Barry Nalebuff on Globalization and Game Theory

Barry Nalebuff is the Milton Steinbach Professor of Management at the Yale School of Management.  Professor Nalebuff has written on a wide variety of subjects ranging from strategy to pricing, bidding to bargaining, and innovation to incentives. He is an expert on game theory and has written extensively on its application for managers.  His most recent book, The Art of Strategy, is an update of the best-selling Thinking Strategically, which explains the fundamentals of game theory using real world examples.

Professor Nalebuff's work on strategy focuses on the fundamental duality in business—the conflict between cooperating to create a pie and competing to divide it up—which he presents in Co-opetition. His book, Why Not?, focuses on providing a framework for problem solving and ingenuity. His work on product bundling was featured in the European Union's investigation of the proposed GE-Honeywell merger.

  • Transcript


Question: How does game theory apply in a global context?

Barry Nalebuff: One of the things that is probably the most important aspect of game theory is to be allocentric. So ego is self and allo is other. And you have to understand the other person’s perspective.

Now, the problem is when you put yourself in somebody else’s shoes, the normal thing to do is to put yourself in their shoes as opposed to how they will react in their shoes.

Because they may disagree with me, they may have different information, different preferences. And it’s not what I would do in Saddam Hussein’s shoes. It’s what he would do in his shoes. And I probably disagree with him on that point, but that’s not what game theory tells you.

If you ever think about what the [dear] leader will do, it’s not what a “western or profit maximizing person” will do, it’s what is that person’s objective. And we often say that the other side is irrational because they’re not doing what we would have done. Actually, it’s us who is irrational for not really thinking about what’s driving and motivating the other side.

Question: How can we apply game theory to our Iraq strategy?

Barry Nalebuff: I think that what people are focused on now is really the end game. And what game theory tells you do is look forward, reason backward, and understand where you want to end up and then work backward from there.

Now, one of the things that often help people appreciate that is to actually see the end point. So if various factions there [i.e. Iraq] appreciate that there is a deadline for doing something, well, that gives them [a reason] to say, “Oh, my God!
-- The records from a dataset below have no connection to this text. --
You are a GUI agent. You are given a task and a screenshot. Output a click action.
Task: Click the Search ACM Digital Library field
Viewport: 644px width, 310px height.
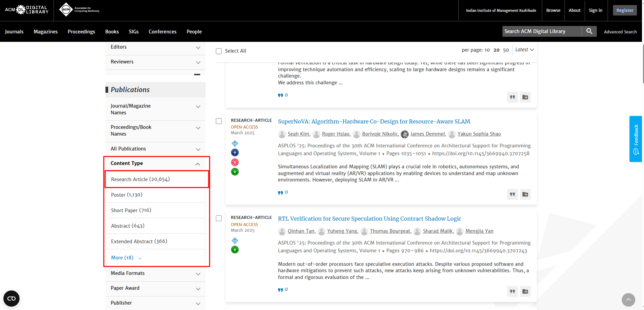click(x=542, y=31)
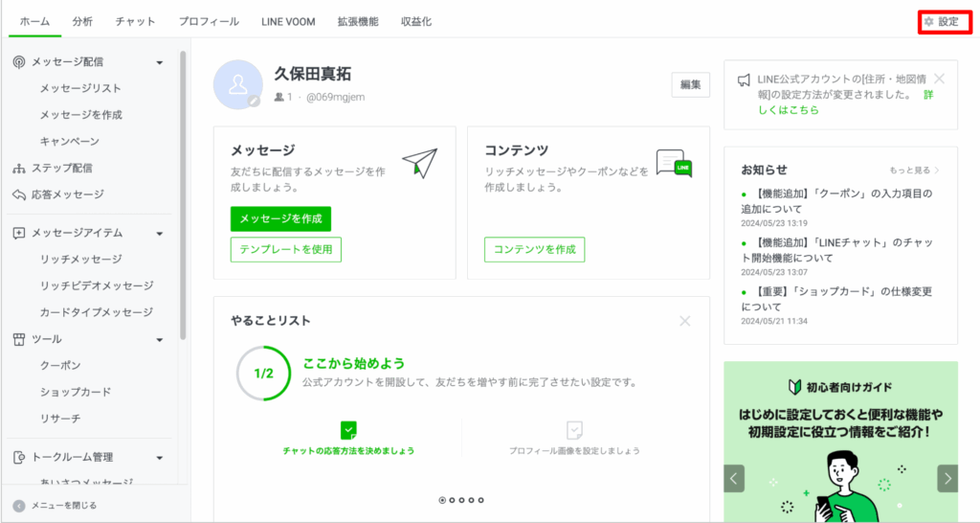
Task: Switch to the 分析 tab
Action: click(82, 21)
If we don’t reach this outcome by this amount of time, there’s going to be a problem,” as opposed to know this for those current status quo can keep on doing.

And so, of course, the consequences or what happens if they fail.  And then you have a sort of the failed state and can actually get to any outcome by 18 months, or whatever time-frame is provided.
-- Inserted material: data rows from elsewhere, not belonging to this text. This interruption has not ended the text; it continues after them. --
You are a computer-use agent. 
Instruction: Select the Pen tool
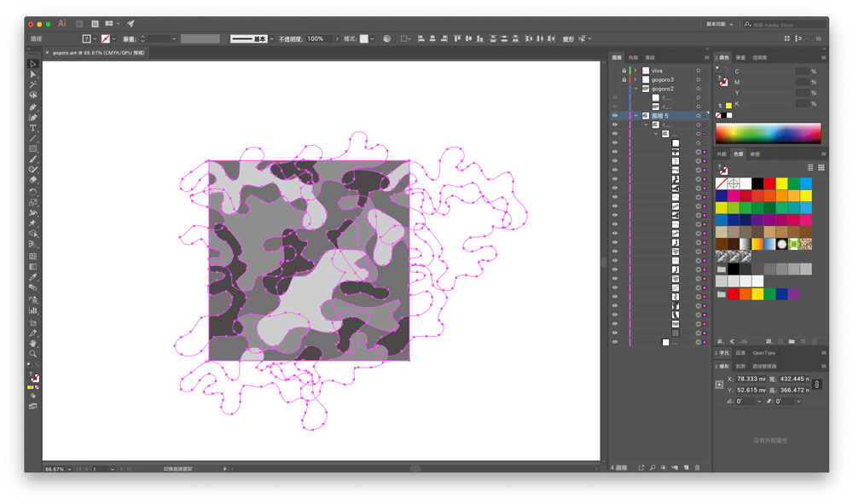33,107
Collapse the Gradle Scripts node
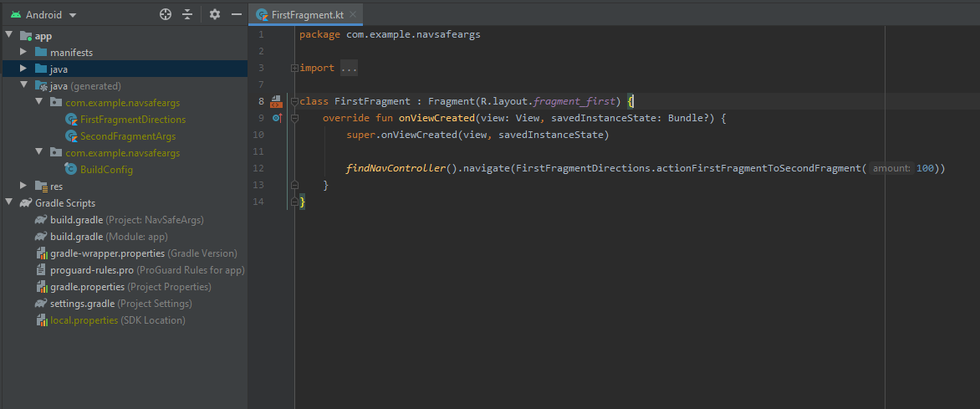Image resolution: width=980 pixels, height=409 pixels. pyautogui.click(x=9, y=202)
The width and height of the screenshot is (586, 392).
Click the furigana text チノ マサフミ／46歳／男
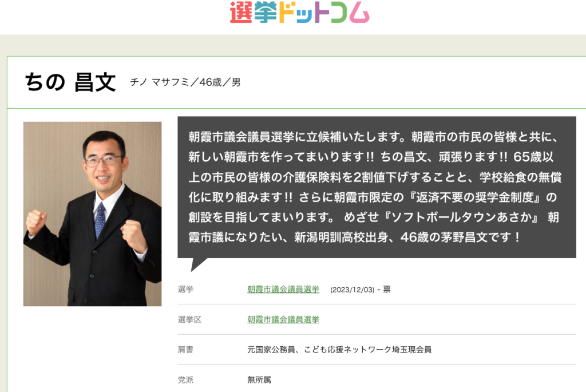185,82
But what we tend to do is, literally, do each step at a time, what looks best. And the best example of this was the failed policy of our Defense Secretary [Donald Rumsfeld] who didn’t plan about what he would do after he won, as opposed to starting with, okay, if I win what would I want to do? If I’m not succeeding, what I would I want to do? And play out each of those steps and counter steps and then work backwards to the present.

We need to do the exact same thing. Now, what do we do if we leave and it does blow up? Does that mean that we then comeback? What does the deadline do? And that to me is, of course, the basics of strategy. But, unfortunately, it hasn’t always been done here.
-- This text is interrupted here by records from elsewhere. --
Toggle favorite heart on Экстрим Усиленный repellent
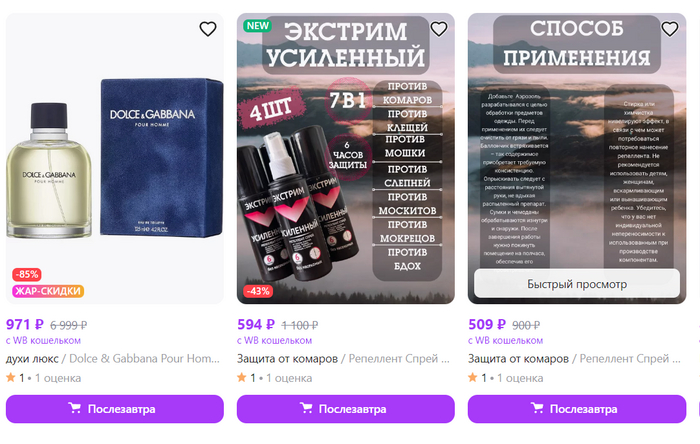The width and height of the screenshot is (700, 444). [x=439, y=29]
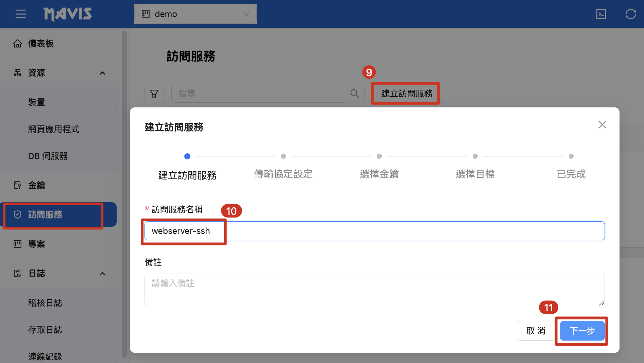
Task: Click the hamburger menu icon
Action: (x=21, y=14)
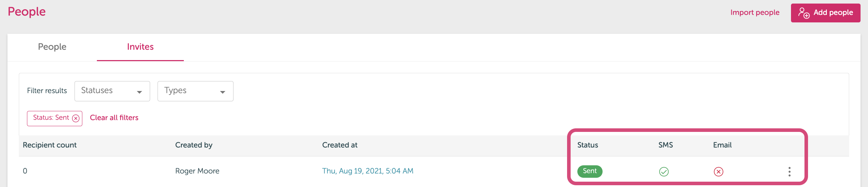This screenshot has width=868, height=187.
Task: Expand the Statuses dropdown arrow
Action: point(139,92)
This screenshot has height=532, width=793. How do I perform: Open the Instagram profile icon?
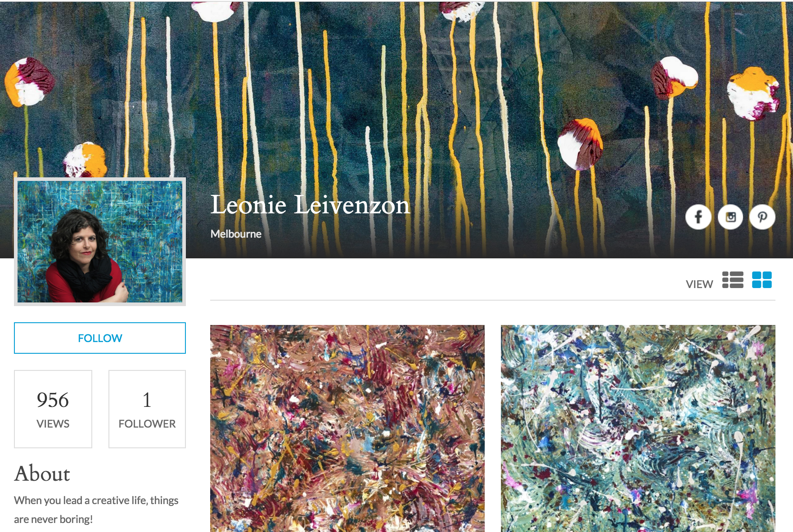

Question: How can we apply game theory to Iraq?

Barry Nalebuff: I’d like to literally see how they imagine playing out both scenarios. And if there is no end point, we know what this is today, but I don’t think that actually is sustainable.

I think it was a line of Herb Stein who says that which is sustainable won’t keep on going forever. And so just because something is working right now, whether it be the surge or something else, doesn’t mean that it’s the long run answer.

So one side has given a perspective which may not work, but at least it’s a change of strategy. The other is saying, well, we are just going to keep on doing what seems to be okay at the time.